Multi-chip devices can be fabricated faster and more cheaply than a corresponding single integrated circuit, which incorporates the same or different functions. Current multi-chip module construction typically consists of a printed circuit board substrate to which a series of separate components are directly attached. This technology is advantageous because of the increase in circuit density achieved. With increased density comes improvement in signal propagation speed and overall device weight required for the consumer electronics application, such as in cellular phones, and personal digital assistance (PDA). While integrated circuit density increases at a significant rate, the interconnection density has become a significant limiting factor in the quest for miniaturization. Key features that are required in the minimization are high density circuit packing, low cost, reliable interconnect methodology and small package profiles.
Multi-chip modules (MCM), chip scale packages (CSP), or package-in-package (PIP) usually use the wire bonding method or solder bump flip-chip method. Wire bonding increases the overall package thickness, width, area, and footprint. Solder bump flip-chip bonding is subject to integrated circuit damage problems and cannot form stacked integrated circuit packages.

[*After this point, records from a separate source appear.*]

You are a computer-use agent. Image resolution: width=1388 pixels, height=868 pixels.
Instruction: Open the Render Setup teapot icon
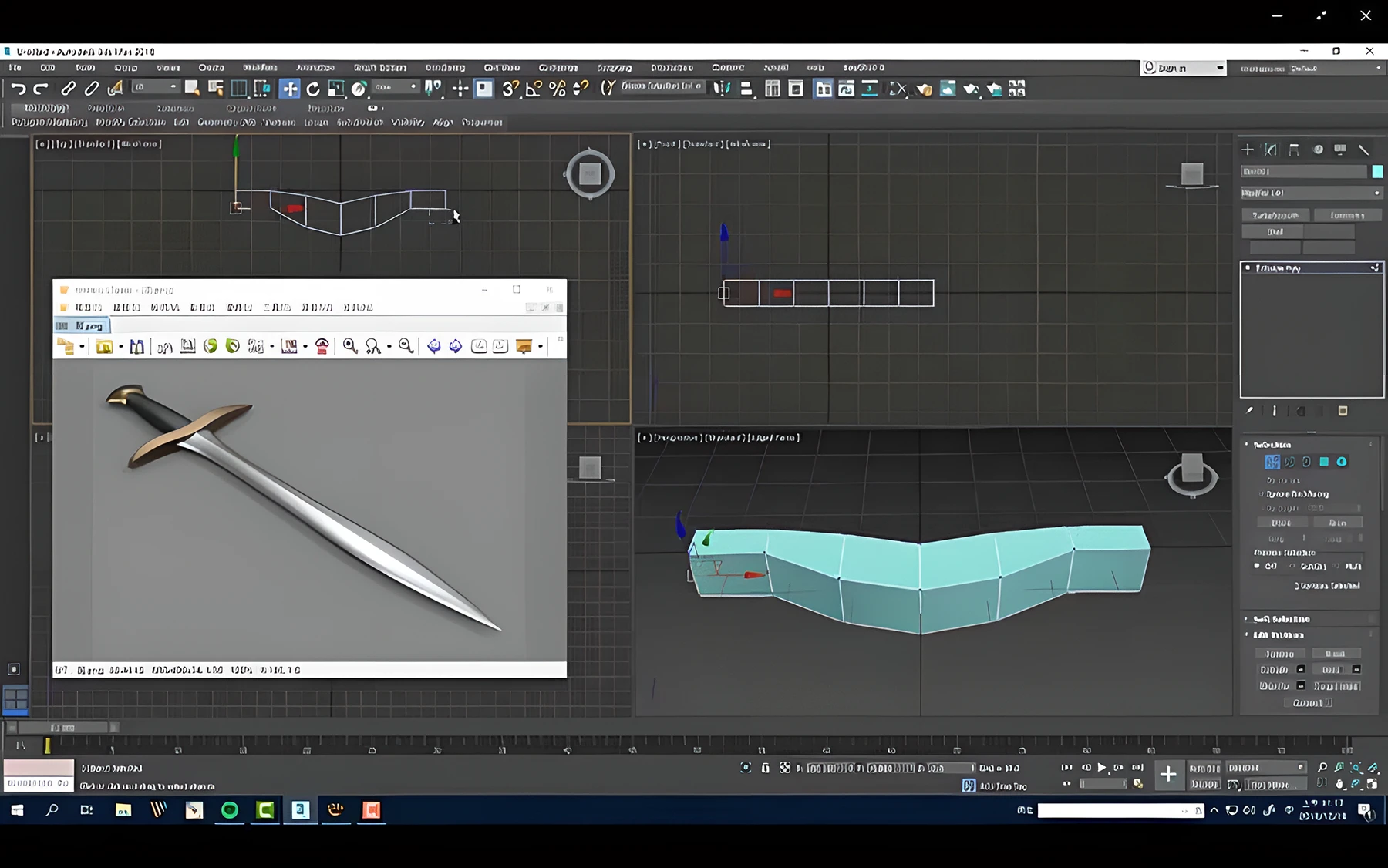tap(924, 89)
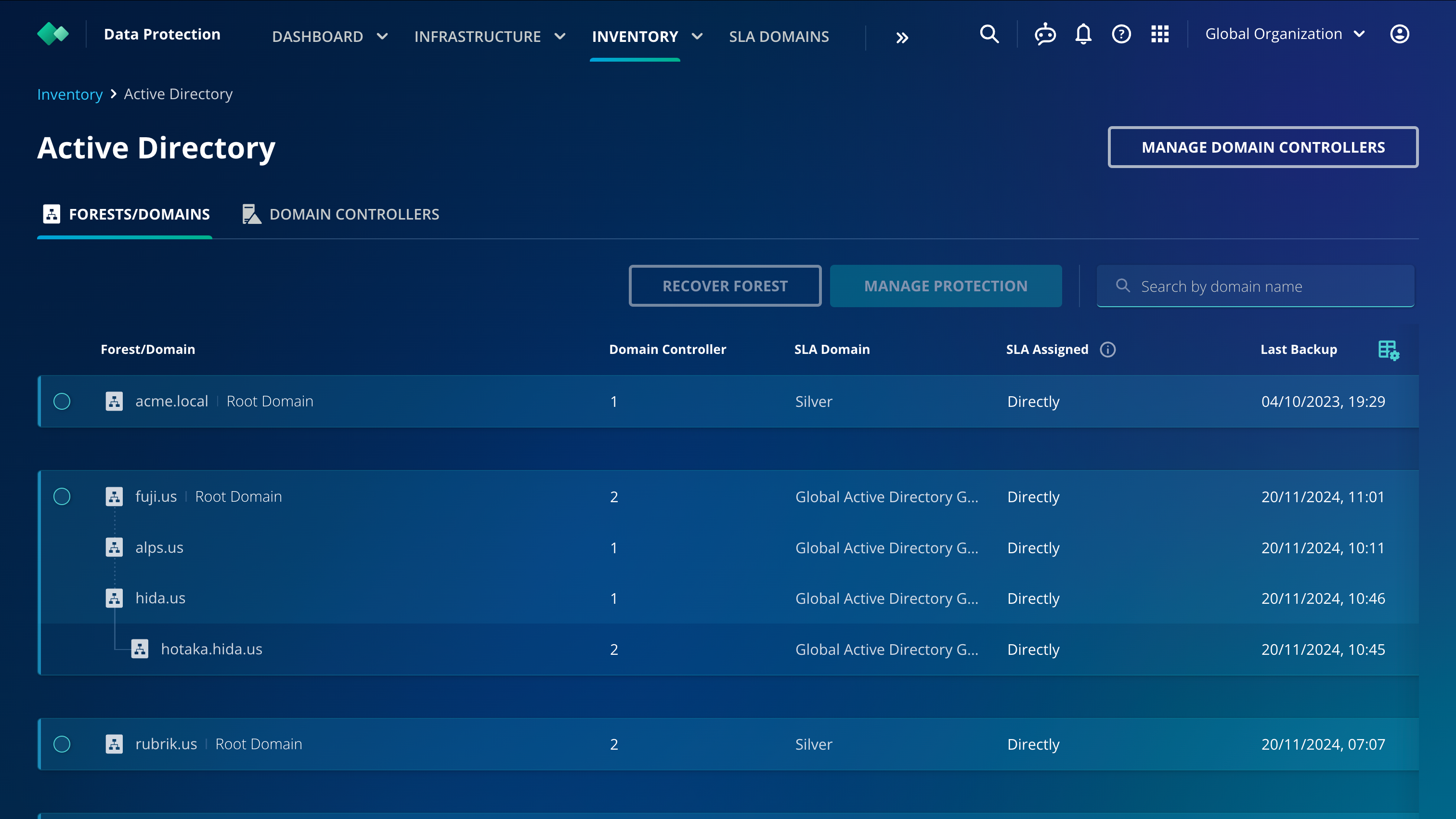The image size is (1456, 819).
Task: Select the acme.local row radio button
Action: coord(62,401)
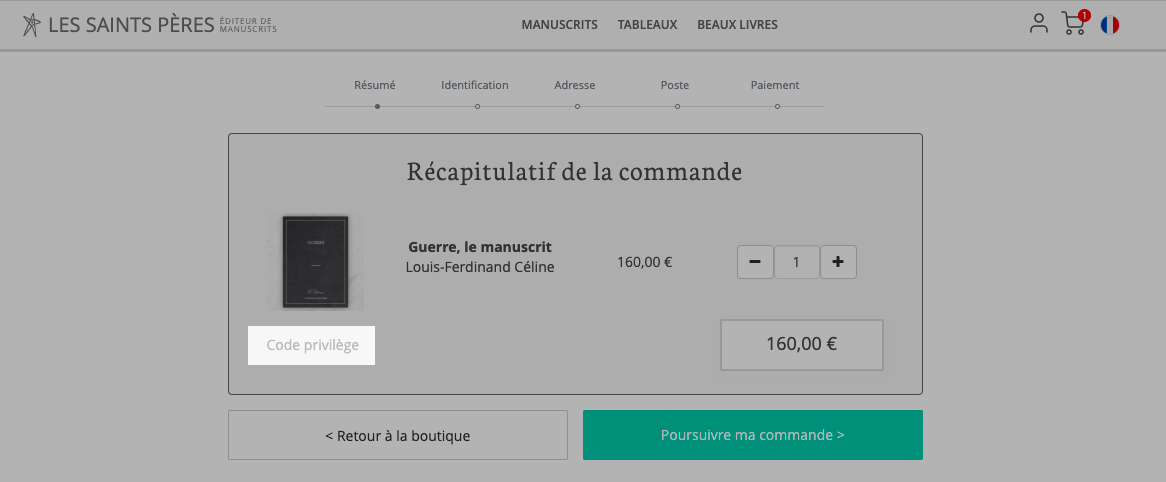Click the quantity number field
The width and height of the screenshot is (1166, 482).
tap(796, 262)
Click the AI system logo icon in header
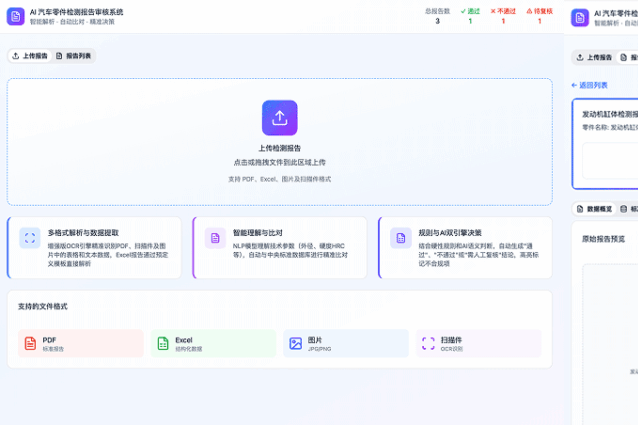The image size is (638, 425). coord(16,16)
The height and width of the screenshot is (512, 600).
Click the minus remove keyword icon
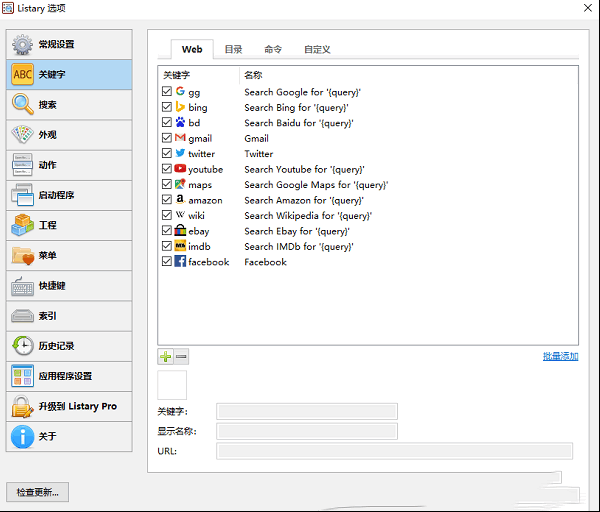click(181, 356)
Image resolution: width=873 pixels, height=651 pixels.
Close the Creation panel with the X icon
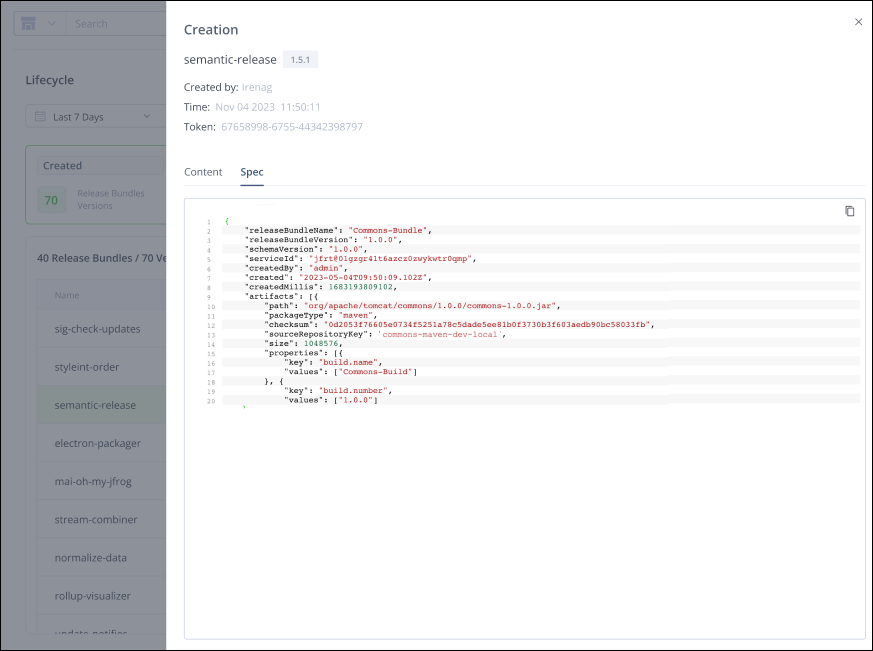point(858,22)
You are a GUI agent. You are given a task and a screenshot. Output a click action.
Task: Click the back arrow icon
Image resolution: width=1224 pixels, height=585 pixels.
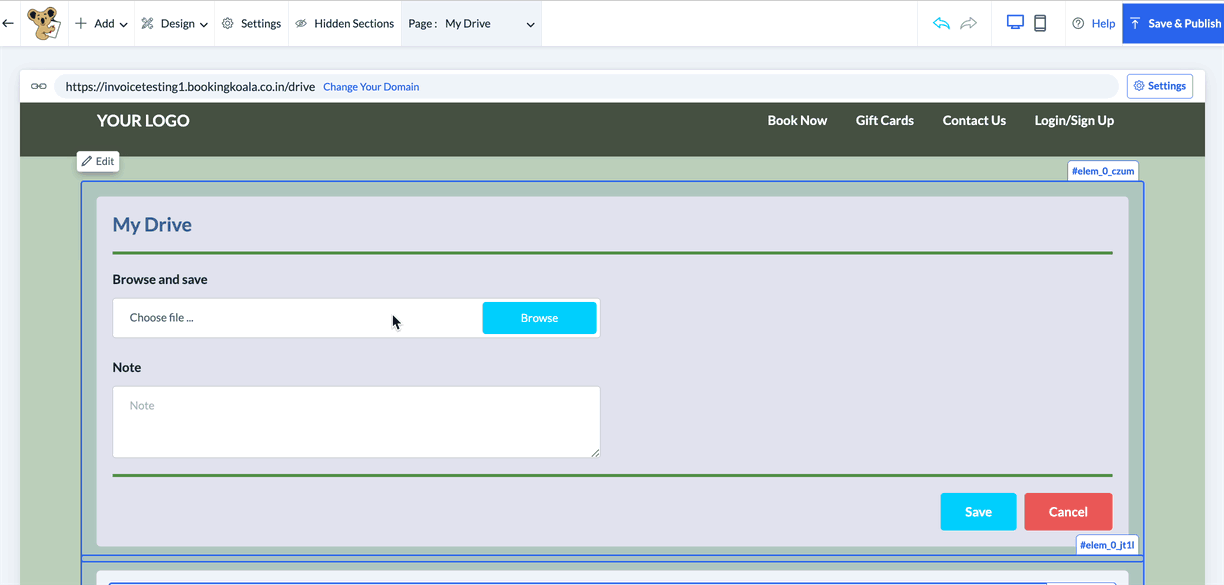[x=8, y=23]
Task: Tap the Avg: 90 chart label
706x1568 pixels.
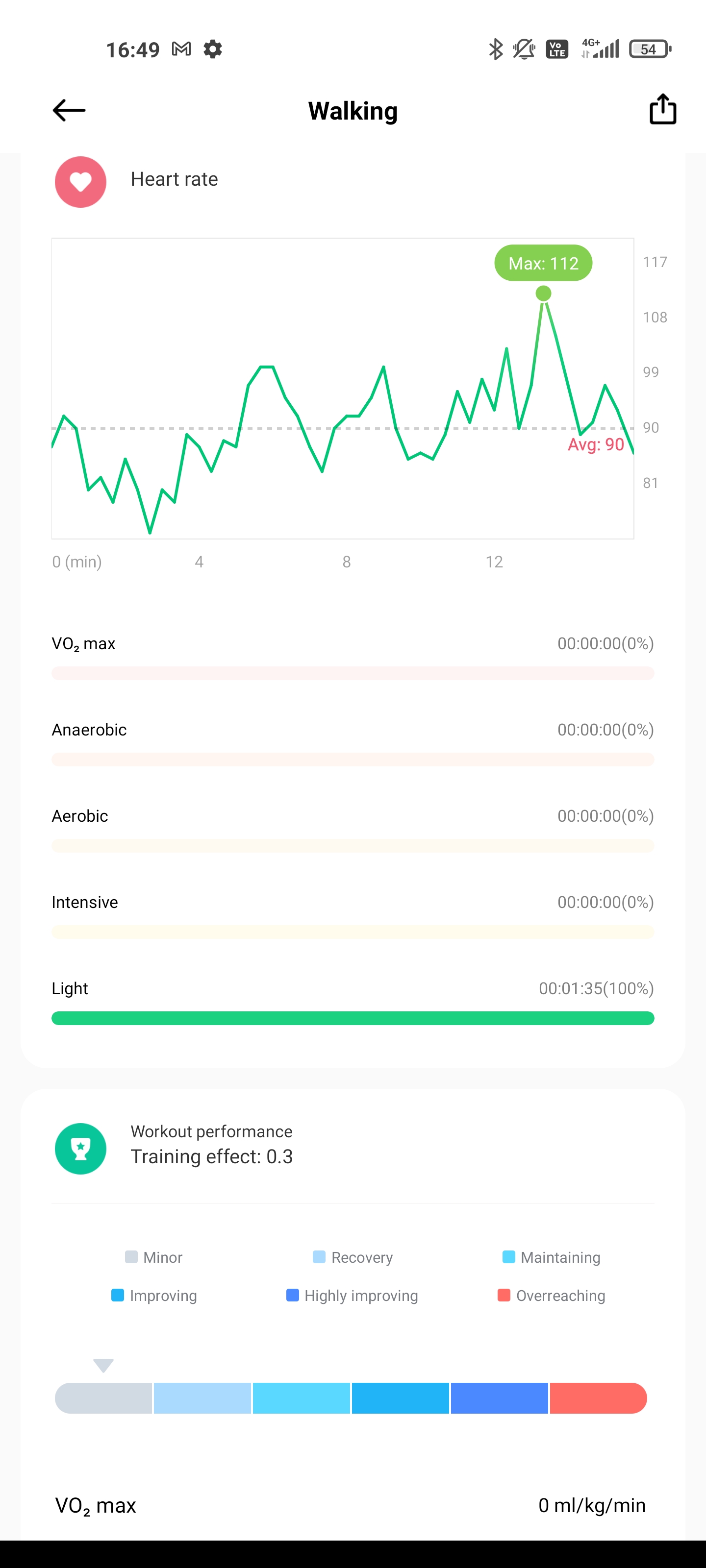Action: 595,445
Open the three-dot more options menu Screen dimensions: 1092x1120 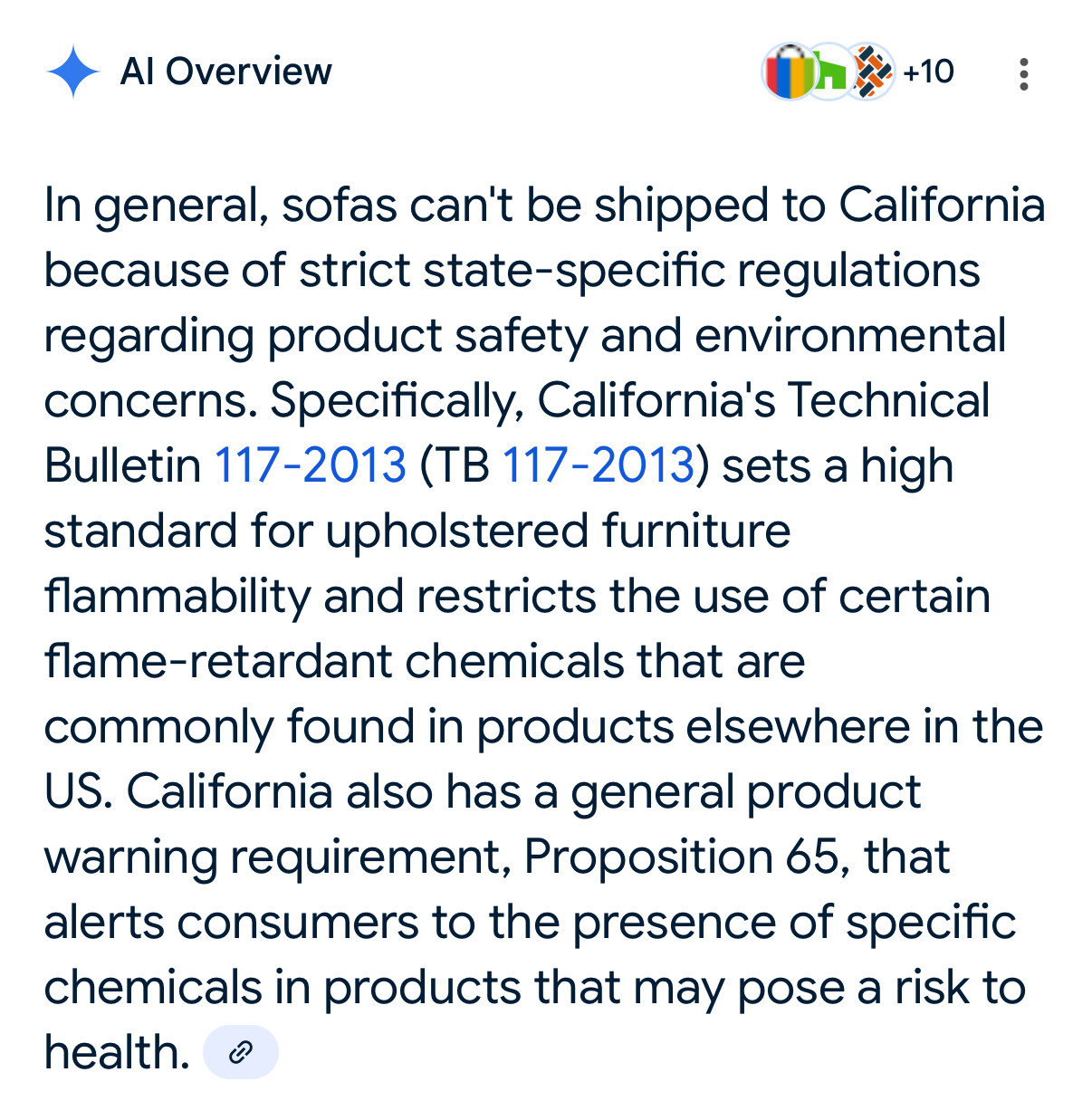1023,73
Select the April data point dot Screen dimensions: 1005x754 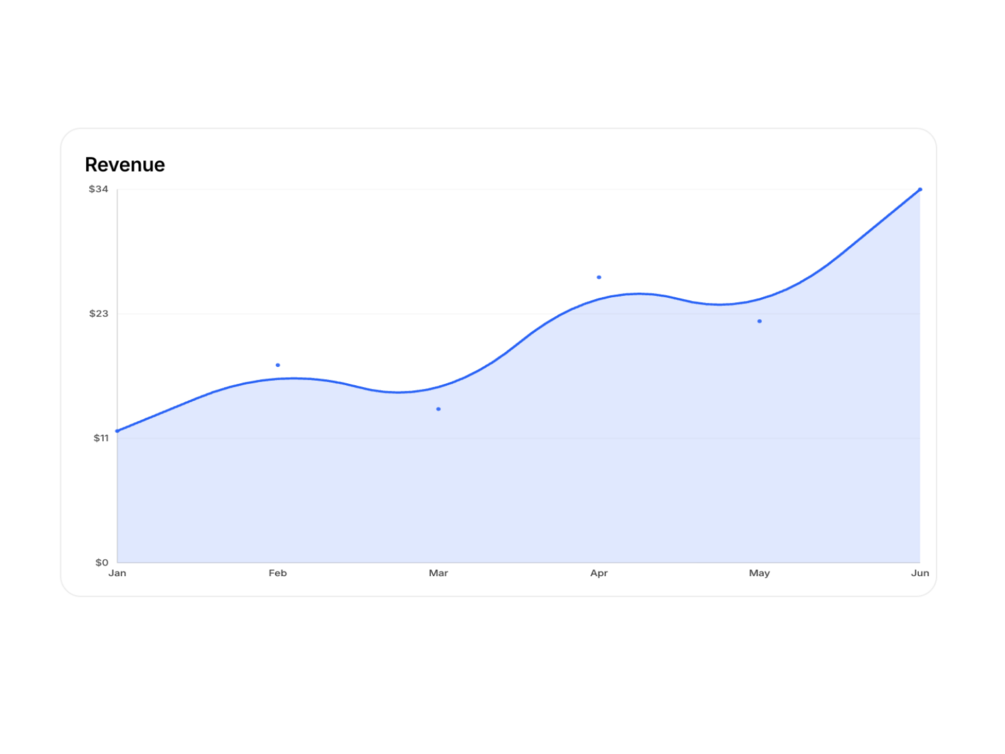pos(599,277)
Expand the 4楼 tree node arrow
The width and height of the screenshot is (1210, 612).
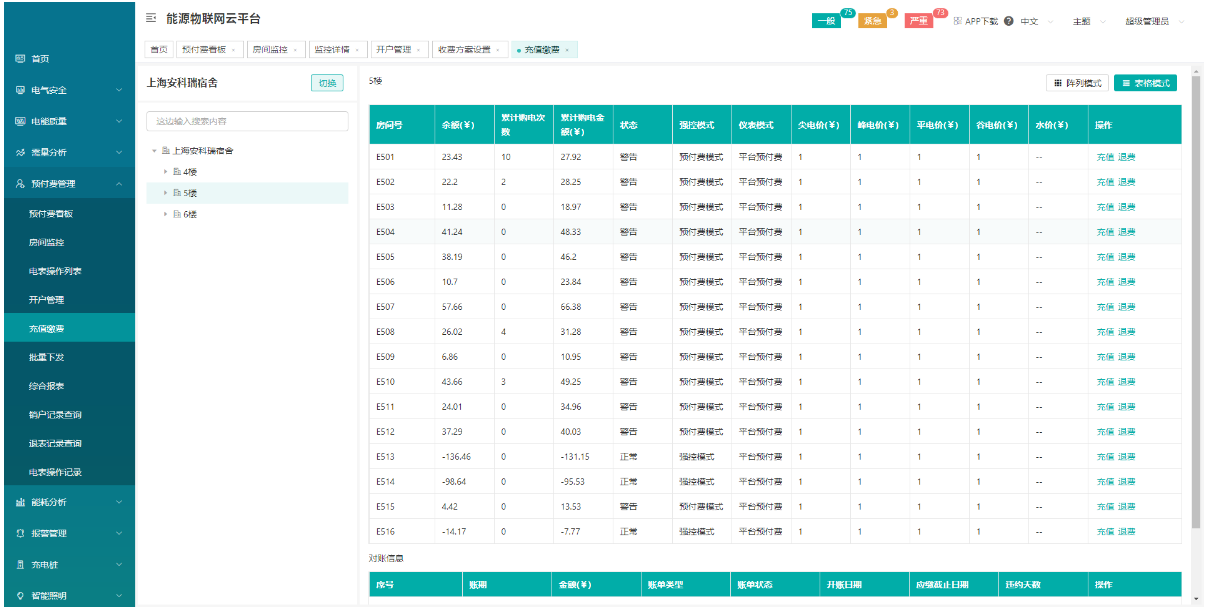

Thus, a need still remains for an integrated circuit package to reduce the package size, prevent integrated circuit damage, and stud bump deformation as well as allow multi-stack flip-chip packages. In view of the ever-increasing need to save costs and improve efficiencies, it is more and more critical that answers be found to these problems.
Solutions to these problems have been long sought but prior developments have not taught or suggested any solutions and, thus, solutions to these problems have long eluded those skilled in the art.